The mTORC1–TFEB-autophagy signaling was dysregulated in RagCS75Y cardiomyocytes. (A) Immunoblot of RagC, P-p70S6K (T389), P-S6 (S240/244), TFEB, GFP, α-SA in cell lysates of NRVCMs infected with Ad:GFP (CON, same as below) and Ad:RagCS75Y (RagCS75Y or S75Y, same as below). (B) Quantification of band intensity normalized by α-SA protein level, n = 3. (C) Representative immunoblot of RagC and TFEB proteins in the nuclear and cytosolic fractions of AD293 cells transfected with GFP and RagCS75Y. LDH and Lamin A/C were used as cytosolic and nuclear protein loading control, respectively. (D) The mRNA level of TFEB target genes in NRVCMs.
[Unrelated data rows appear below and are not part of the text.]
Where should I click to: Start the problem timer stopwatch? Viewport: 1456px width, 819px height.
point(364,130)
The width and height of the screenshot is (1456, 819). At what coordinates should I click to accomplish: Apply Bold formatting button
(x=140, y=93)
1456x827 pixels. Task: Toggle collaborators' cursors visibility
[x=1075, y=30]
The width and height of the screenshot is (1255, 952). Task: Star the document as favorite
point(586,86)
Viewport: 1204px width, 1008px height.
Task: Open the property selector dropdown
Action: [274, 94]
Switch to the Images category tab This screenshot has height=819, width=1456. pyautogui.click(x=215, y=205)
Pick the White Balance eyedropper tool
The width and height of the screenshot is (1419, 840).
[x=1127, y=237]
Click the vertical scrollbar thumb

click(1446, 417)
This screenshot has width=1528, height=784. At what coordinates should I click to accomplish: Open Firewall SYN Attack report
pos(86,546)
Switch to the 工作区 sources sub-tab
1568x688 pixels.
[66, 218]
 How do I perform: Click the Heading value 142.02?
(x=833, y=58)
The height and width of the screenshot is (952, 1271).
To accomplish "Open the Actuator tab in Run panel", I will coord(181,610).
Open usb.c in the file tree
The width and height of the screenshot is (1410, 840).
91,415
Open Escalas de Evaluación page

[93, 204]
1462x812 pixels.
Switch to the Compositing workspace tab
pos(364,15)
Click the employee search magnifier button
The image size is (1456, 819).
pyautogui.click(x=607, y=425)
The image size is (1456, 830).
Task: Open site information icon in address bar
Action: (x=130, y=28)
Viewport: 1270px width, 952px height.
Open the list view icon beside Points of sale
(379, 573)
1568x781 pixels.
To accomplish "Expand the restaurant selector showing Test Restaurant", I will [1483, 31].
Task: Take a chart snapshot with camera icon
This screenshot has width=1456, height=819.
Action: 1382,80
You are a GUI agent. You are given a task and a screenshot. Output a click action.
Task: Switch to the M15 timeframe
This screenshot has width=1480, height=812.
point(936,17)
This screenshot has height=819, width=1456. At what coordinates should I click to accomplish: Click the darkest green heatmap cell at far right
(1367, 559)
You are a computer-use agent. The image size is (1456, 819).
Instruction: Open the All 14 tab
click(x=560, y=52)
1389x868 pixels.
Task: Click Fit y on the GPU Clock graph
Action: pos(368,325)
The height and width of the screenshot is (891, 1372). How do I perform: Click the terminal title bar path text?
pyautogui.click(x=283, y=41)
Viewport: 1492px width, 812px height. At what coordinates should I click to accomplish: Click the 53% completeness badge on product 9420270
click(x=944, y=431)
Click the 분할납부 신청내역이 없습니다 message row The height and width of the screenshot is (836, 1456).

The mRNA values were normalized to 18S rRNA and expressed as fold change over CON, n = 3–4. Lamp1, lysosomal-associated membrane protein 1; Lamp2a, lysosomal-associated membrane protein 2 alpha; Map1lc3b, microtubule-associated protein 1 light chain 3 beta; Rab7, RAB7, member RAS oncogene family; Vps18, VPS18 core subunit of CORVET and HOPS complexes. (E). Representative immunoblotting images of LC3 II flux in H9C2 cardiomyocytes infected with Ad:GFP (CON) and Ad:RagCS75Y (S75Y) cultured in nutrient rich (nut-rich), HBSS (Fasting, 1 h), and with Bafilomycin A1 (BafA1, 200 nmol/L, 2 h) conditions. (F). Total cell lysate and insoluble protein fractions of CON and S75Y cardiomyocytes were separated by SDS–PAGE and analyzed in immunoblots probed with antibodies against ubiquitin (Ub). β-actin was used as a loading control. (G). Representative image and quantification of aggresomes (red dots) stained by ProteoStat dye in CON and S75Y cardiomyocytes. Bar = 40 um, n > 100 in each group. All quantification data were shown as means ± SD (in C and D) or SEM (in E and G) and analyzed by Student’s t test. * p < 0.05 versus CON.